Ongoing competitiveness issues

Taking the average of July and August 2024, output was down markedly in both the industrial sector and in construction compared with the second quarter. Demand remains weak in both sectors, according to the Monthly Report. This is attributable, on the one hand, to the comparatively high financing costs, which dampen investment activity and thus also demand for capital goods. Furthermore, uncertainty with regard to future economic and political conditions affects the planning certainty of enterprises, which, in turn, weighs on investment.

Foreign demand for German industrial products is currently recovering only slightly, despite moderate growth in German sales markets. The economists write that this is an indication of ongoing problems in German competitiveness. As a result, both domestic and foreign demand for German industrial products remains weak. The consequently now low level of capacity utilisation in the manufacturing sector is, in turn, taking its toll on the respective investment.

Service providers are likely to have provided support to the economy, albeit to a limited extent. Private consumption is likely to have provided only little impetus. Consumers are still unsettled, according to the Bank’s experts. As wages are rising significantly more strongly than prices, their real incomes are increasing. However, they are still hesitant to make use of this additional scope for expenditure.

Labour market remains relatively stable

The labour market outlook is relatively stable, according to the Monthly Report. Unfavourable economic developments are beginning to have an impact, however. Those areas of the manufacturing and retail trade that are particularly affected by weak demand are increasingly reducing staff.
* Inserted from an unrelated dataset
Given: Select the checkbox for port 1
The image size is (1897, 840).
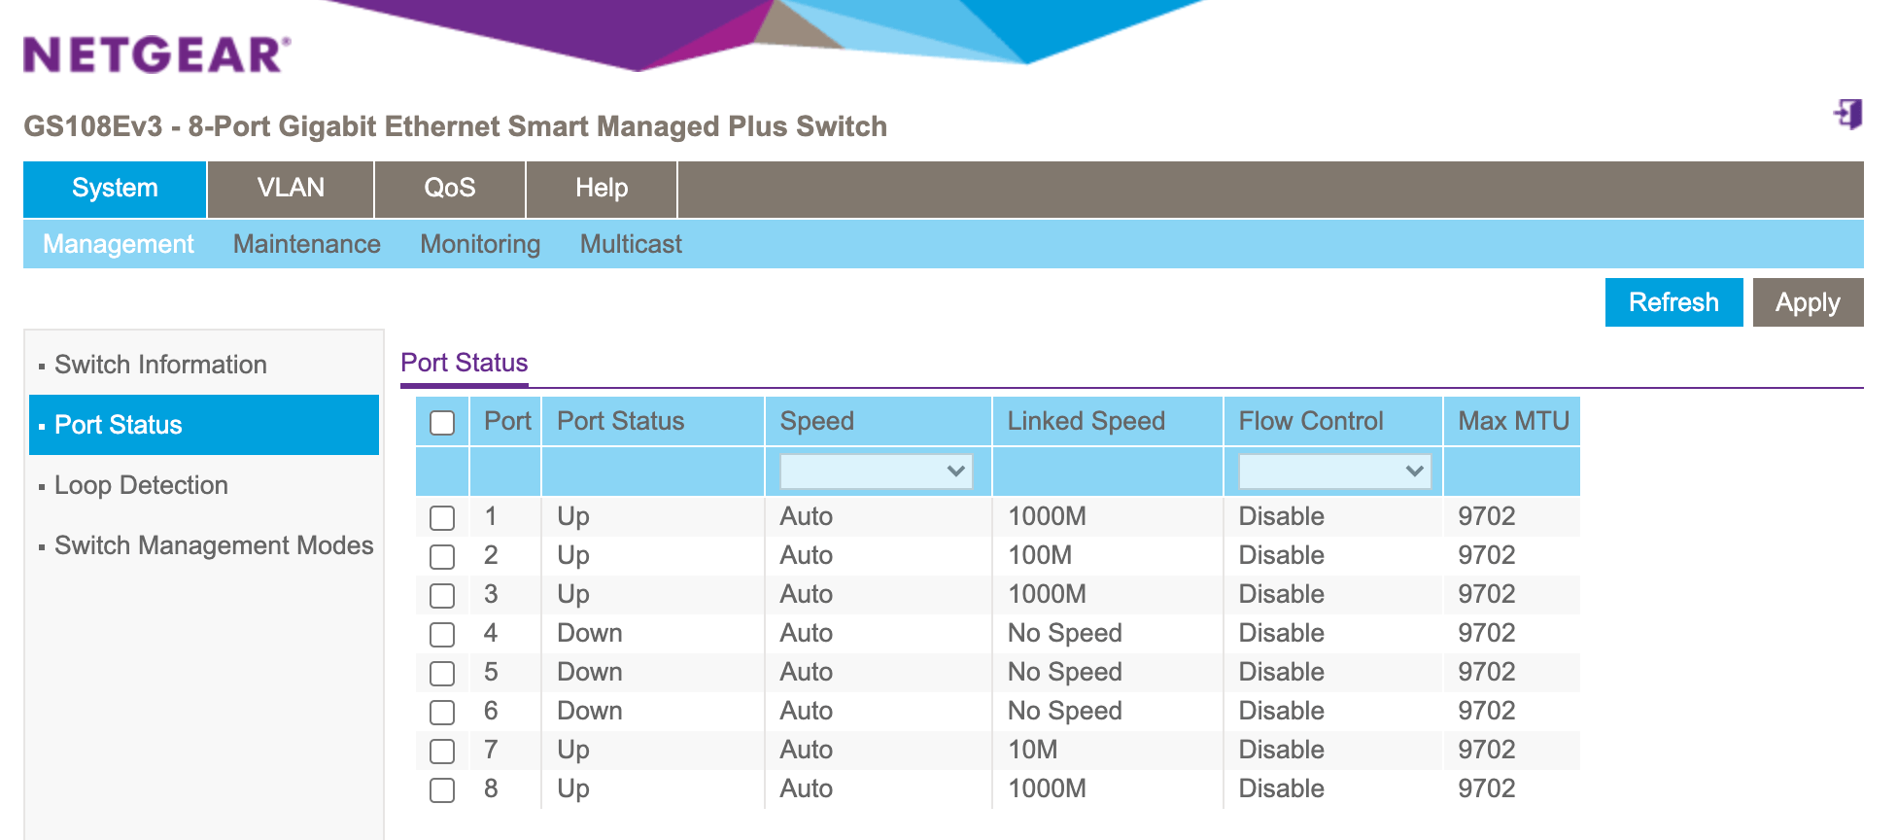Looking at the screenshot, I should (442, 517).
The production sector includes mining, manufacturing and construction, amongst others. On the other hand, substantial recruitment can be observed in healthcare and social services, education, logistics and, most recently, also in the financial sector. Unemployment was up again somewhat in September overall. After seasonal adjustment, around 2.82 million people were registered as unemployed, 17,000 more than in August. The unemployment rate held steady at 6.0% due to rounding. The economists do not expect a significant decline in employment levels at the current time.
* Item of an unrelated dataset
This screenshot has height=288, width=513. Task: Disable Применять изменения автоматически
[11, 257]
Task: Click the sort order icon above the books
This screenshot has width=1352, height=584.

Higher inflation rates expected again

The inflation rate in Germany continued to decline in September. Inflation as measured by the Harmonised Index of Consumer Prices (HICP) stood at +1.8%, down from 2.0% in August. Energy prices, in particular, fell substantially once again in September. Inflation rates for food and industrial goods (excluding energy) were largely unchanged from the previous month. Price dynamics for services remained high.

The inflation rate is likely to be higher again towards the end of the year. The economists write that this is due, amongst other things, to energy base effects. Crude oil prices peaked in September of last year and then fell again. One year later, this development, when viewed in isolation, will contribute to an increase in headline HICP inflation over the coming months. Food price inflation could rise again as well.